Dataset content:
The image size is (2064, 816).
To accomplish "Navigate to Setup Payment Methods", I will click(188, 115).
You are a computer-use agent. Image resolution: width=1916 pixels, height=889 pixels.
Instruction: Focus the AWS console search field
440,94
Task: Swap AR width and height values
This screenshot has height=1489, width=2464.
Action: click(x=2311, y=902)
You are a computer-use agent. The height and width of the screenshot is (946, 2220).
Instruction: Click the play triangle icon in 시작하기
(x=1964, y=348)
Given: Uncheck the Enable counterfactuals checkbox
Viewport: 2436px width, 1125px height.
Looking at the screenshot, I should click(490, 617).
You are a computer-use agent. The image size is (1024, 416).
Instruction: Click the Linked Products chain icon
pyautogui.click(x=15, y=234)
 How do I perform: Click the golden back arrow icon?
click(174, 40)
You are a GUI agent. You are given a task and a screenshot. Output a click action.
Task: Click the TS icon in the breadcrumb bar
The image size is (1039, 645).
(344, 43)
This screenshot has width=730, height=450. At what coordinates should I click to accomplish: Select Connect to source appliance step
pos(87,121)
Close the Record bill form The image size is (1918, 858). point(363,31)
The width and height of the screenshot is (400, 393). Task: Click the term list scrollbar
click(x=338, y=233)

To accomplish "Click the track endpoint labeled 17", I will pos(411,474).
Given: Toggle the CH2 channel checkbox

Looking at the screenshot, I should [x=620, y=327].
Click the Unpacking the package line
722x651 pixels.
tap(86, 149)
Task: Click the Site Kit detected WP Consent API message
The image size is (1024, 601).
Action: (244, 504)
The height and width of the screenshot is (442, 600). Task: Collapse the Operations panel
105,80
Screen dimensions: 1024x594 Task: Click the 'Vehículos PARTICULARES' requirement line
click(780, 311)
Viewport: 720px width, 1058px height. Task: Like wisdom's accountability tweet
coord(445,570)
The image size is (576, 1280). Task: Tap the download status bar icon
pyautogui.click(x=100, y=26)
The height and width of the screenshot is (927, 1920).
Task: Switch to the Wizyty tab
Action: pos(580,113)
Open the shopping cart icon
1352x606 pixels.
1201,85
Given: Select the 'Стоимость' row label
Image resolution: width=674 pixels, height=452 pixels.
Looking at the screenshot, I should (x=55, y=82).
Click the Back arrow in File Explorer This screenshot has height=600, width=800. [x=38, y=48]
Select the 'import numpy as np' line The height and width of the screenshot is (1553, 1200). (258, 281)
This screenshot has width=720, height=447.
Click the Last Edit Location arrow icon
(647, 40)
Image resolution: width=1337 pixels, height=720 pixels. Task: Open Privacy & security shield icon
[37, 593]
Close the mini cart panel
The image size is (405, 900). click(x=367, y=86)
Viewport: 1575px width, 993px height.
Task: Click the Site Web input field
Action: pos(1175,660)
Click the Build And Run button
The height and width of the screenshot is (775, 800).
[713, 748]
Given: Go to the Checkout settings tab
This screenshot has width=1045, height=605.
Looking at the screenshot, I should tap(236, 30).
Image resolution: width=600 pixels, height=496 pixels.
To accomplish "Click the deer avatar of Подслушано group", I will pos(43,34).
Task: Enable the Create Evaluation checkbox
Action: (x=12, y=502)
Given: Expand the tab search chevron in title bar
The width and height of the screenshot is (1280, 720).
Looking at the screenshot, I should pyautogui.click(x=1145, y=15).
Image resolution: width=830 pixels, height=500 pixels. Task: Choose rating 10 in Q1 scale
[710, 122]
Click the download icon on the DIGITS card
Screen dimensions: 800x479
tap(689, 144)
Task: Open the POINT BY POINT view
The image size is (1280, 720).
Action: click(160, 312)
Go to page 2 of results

What is expected:
Beginning with the opening line and ending with the final one, transcribe the material exactly.

Answer section:
The image size is (2064, 816).
To accomplish "Navigate to Setup Payment Methods", I will click(188, 115).
You are a computer-use agent. Image resolution: width=1916 pixels, height=889 pixels.
Instruction: Focus the AWS console search field
440,94
Task: Swap AR width and height values
This screenshot has height=1489, width=2464.
Action: click(x=2311, y=902)
You are a computer-use agent. The height and width of the screenshot is (946, 2220).
Instruction: Click the play triangle icon in 시작하기
(x=1964, y=348)
Given: Uncheck the Enable counterfactuals checkbox
Viewport: 2436px width, 1125px height.
Looking at the screenshot, I should click(490, 617).
You are a computer-use agent. The image size is (1024, 416).
Instruction: Click the Linked Products chain icon
pyautogui.click(x=15, y=234)
 How do I perform: Click the golden back arrow icon?
click(174, 40)
You are a GUI agent. You are given a task and a screenshot. Output a click action.
Task: Click the TS icon in the breadcrumb bar
The image size is (1039, 645).
(344, 43)
This screenshot has width=730, height=450. At what coordinates should I click to accomplish: Select Connect to source appliance step
pos(87,121)
Close the Record bill form The image size is (1918, 858). point(363,31)
The width and height of the screenshot is (400, 393). Task: Click the term list scrollbar
click(x=338, y=233)

To accomplish "Click the track endpoint labeled 17", I will pos(411,474).
Given: Toggle the CH2 channel checkbox

Looking at the screenshot, I should [x=620, y=327].
Click the Unpacking the package line
722x651 pixels.
tap(86, 149)
Task: Click the Site Kit detected WP Consent API message
The image size is (1024, 601).
Action: (244, 504)
The height and width of the screenshot is (442, 600). Task: Collapse the Operations panel
105,80
Screen dimensions: 1024x594 Task: Click the 'Vehículos PARTICULARES' requirement line
click(780, 311)
Viewport: 720px width, 1058px height. Task: Like wisdom's accountability tweet
coord(445,570)
The image size is (576, 1280). Task: Tap the download status bar icon
pyautogui.click(x=100, y=26)
The height and width of the screenshot is (927, 1920).
Task: Switch to the Wizyty tab
Action: pos(580,113)
Open the shopping cart icon
1352x606 pixels.
1201,85
Given: Select the 'Стоимость' row label
Image resolution: width=674 pixels, height=452 pixels.
Looking at the screenshot, I should (x=55, y=82).
Click the Back arrow in File Explorer This screenshot has height=600, width=800. [x=38, y=48]
Select the 'import numpy as np' line The height and width of the screenshot is (1553, 1200). (258, 281)
This screenshot has width=720, height=447.
Click the Last Edit Location arrow icon
(647, 40)
Image resolution: width=1337 pixels, height=720 pixels. Task: Open Privacy & security shield icon
[37, 593]
Close the mini cart panel
The image size is (405, 900). click(x=367, y=86)
Viewport: 1575px width, 993px height.
Task: Click the Site Web input field
Action: pos(1175,660)
Click the Build And Run button
The height and width of the screenshot is (775, 800).
[713, 748]
Given: Go to the Checkout settings tab
This screenshot has width=1045, height=605.
Looking at the screenshot, I should tap(236, 30).
Image resolution: width=600 pixels, height=496 pixels.
To accomplish "Click the deer avatar of Подслушано group", I will pos(43,34).
Task: Enable the Create Evaluation checkbox
Action: (x=12, y=502)
Given: Expand the tab search chevron in title bar
The width and height of the screenshot is (1280, 720).
Looking at the screenshot, I should pyautogui.click(x=1145, y=15).
Image resolution: width=830 pixels, height=500 pixels. Task: Choose rating 10 in Q1 scale
[710, 122]
Click the download icon on the DIGITS card
Screen dimensions: 800x479
tap(689, 144)
Task: Open the POINT BY POINT view
The image size is (1280, 720).
Action: click(160, 312)
Go to page 2 of results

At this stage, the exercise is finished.